Une nouvelle vague d’austérité dans les universités
En janvier, le Sénat a voté une baisse du budget de l’Enseignement Supérieur et de la Recherche (ESR) de plus de 630 millions d’euros dans un contexte où les universités souffrent déjà d’une sous-dotation dramatique, malgré le milliard promis lors du passage en force, fin 2020, de la Loi de programmation pluriannuelle de la recherche (LPPR) dont les universités n’ont pas vu la couleur. De fait, la sous-dotation structurelle des universités est un projet politique que la LRU a permis de réaliser et qui se poursuit avec des universités exsangues : 80% des universités sont actuellement en déficit !
Une situation catastrophique et opaque à Nantes Université
Nantes Université n’échappe pas à ce triste sort avec un budget en déficit pour la troisième année consécutive, qui fait peser sur elle la menace d’une mise sous tutelle du Rectorat. Pour l’année 2024, son déficit s’élève à 15,9 millions d’euros provenant :
- Pour 6,8 millions de mesures nationales obligatoires, mais partiellement voire pas du tout compensées par l’État (valorisation du point d’indice, contribution de l’employeur aux mutuelles, forfait mobilité, etc.) ;
- Pour 9,1 millions d’euros d’un « déficit lié à l’activité de l’établissement ainsi qu’à sa sous-dotation », sans que les personnels ne sachent ce que cela recouvre.
Or, sur cette seconde part, il est demandé à tous les laboratoires et composantes ainsi qu’à tous les services de l’université, déjà respectivement amputés de 10% et 20% de leurs budgets en 2024, de décider de mesures d’économies supplémentaires à hauteur de 4,6 millions d’euros, soit 1,5 millions pour 2025 et 3,1 millions pour 2026. Cette demande est irrecevable dans un contexte où les personnels ne sont pas responsables de ce déficit et où la présidence de Nantes Université, qui se targue pourtant d’une gestion « transparente », ne leur a pas présenté un état précis sur la situation financière de l’établissement. Par exemple :
- Qu’en est-il des 7 millions de créances non recouvrées par l’établissement ? De longue date déjà, nos syndicats ont alerté sur les difficultés chroniques (sous-effectifs, manque de moyens) des services financiers et comptables.

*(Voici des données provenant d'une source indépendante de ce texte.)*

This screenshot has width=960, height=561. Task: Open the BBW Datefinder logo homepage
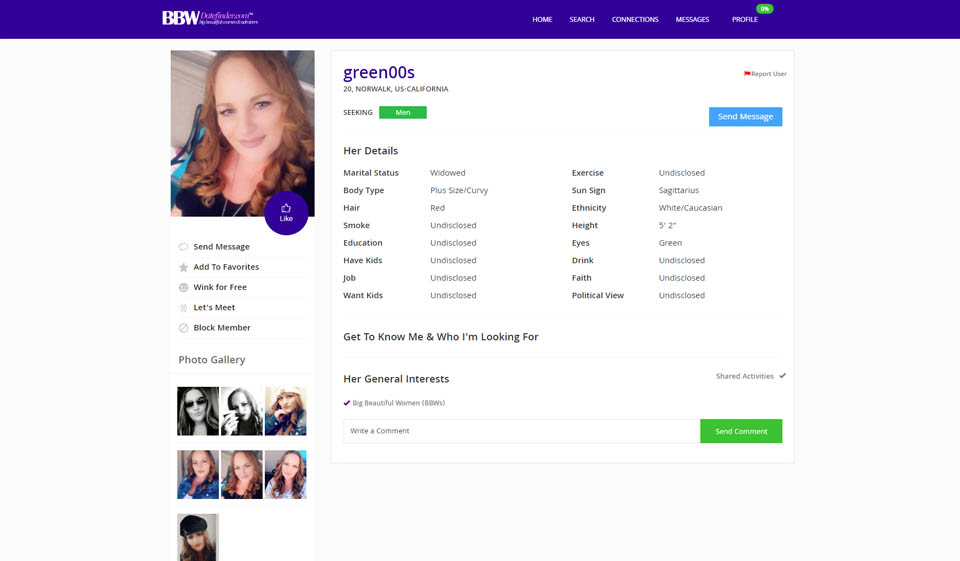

- Qu’en est-il de la multiplication des dépenses engagées pour des prestations de cabinets de conseils ? Malgré les demandes pressantes des syndicats en instance : aucun chiffre n’a jamais été fourni.
- Combien coûte le service ResearchGate qui, à l’exemple de Booking.com, ne fait qu’aspirer des données disponibles sur Internet – en l’occurrence sur les sources de financements de la recherche – pour simplement les revendre aux universités ? Dans le même temps, Nantes Université a résilié certains de ses abonnements à des revues scientifiques…

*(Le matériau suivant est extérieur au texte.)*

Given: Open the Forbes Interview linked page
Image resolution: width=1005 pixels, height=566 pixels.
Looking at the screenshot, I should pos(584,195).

Confrontés à ces demandes, les personnels de Nantes Université se sont réunis mardi 11 février 2025 en assemblée générale pour délibérer sur la situation et sur la position à tenir, qui apparaît très claire : refuser de sacrifier leur santé et leurs conditions de travail déjà dégradées en réponse à un projet politique explicite de casse du service public.
« Ne négocions pas les chaînes qui devraient nous emprisonner demain ! »

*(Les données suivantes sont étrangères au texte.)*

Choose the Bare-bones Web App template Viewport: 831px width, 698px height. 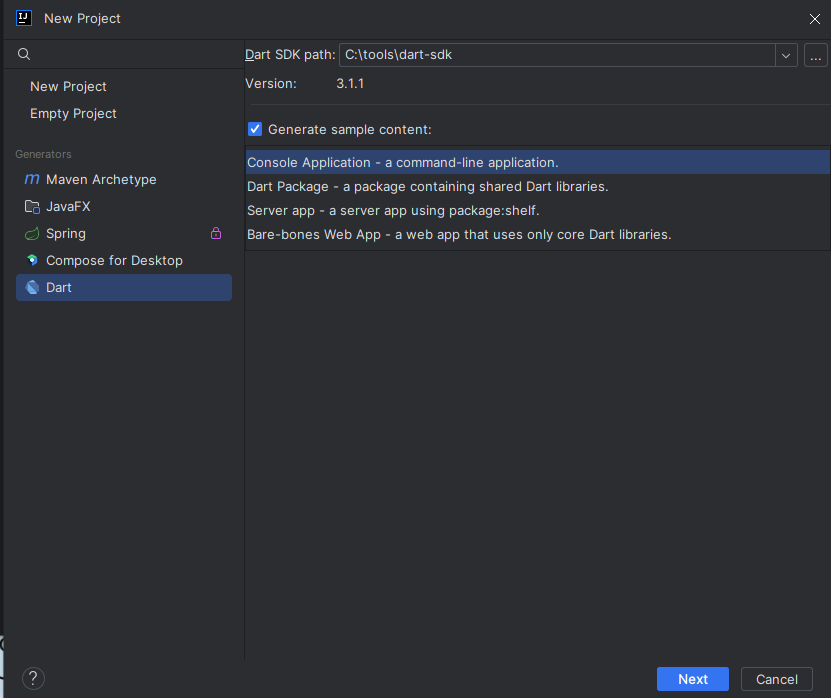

C’est sur ces mots que s’ouvre la motion votée par les personnels en réponse au message du 28 janvier de la présidente de Nantes Université à tout l’établissement. Celui-ci annonce « s’engager donc avec rigueur et détermination dans la construction d’un plan d’économies à hauteur de 4,6 millions d’euros ». Parmi les actions prévues : « un travail collectif d’identification des économies possibles » doit être transmis d’ici le 21 février 2025 « afin de construire le budget rectificatif demandé par l’État ». Or, précise la motion, « une grande partie de nos difficultés budgétaires est liée :
- aux dépenses imposées par l’État et non compensées dans notre budget (par exemple, les mesures Guérini), à cause de la LRU,
- et aussi à un budget d'austérité qui diminue toujours plus les moyens de tous les services publics et qui affecte nos conditions de travail, alors que le Crédit Impôts Recherche, versé aux entreprises sans contrepartie, coûte 8 milliards au budget de l'État. »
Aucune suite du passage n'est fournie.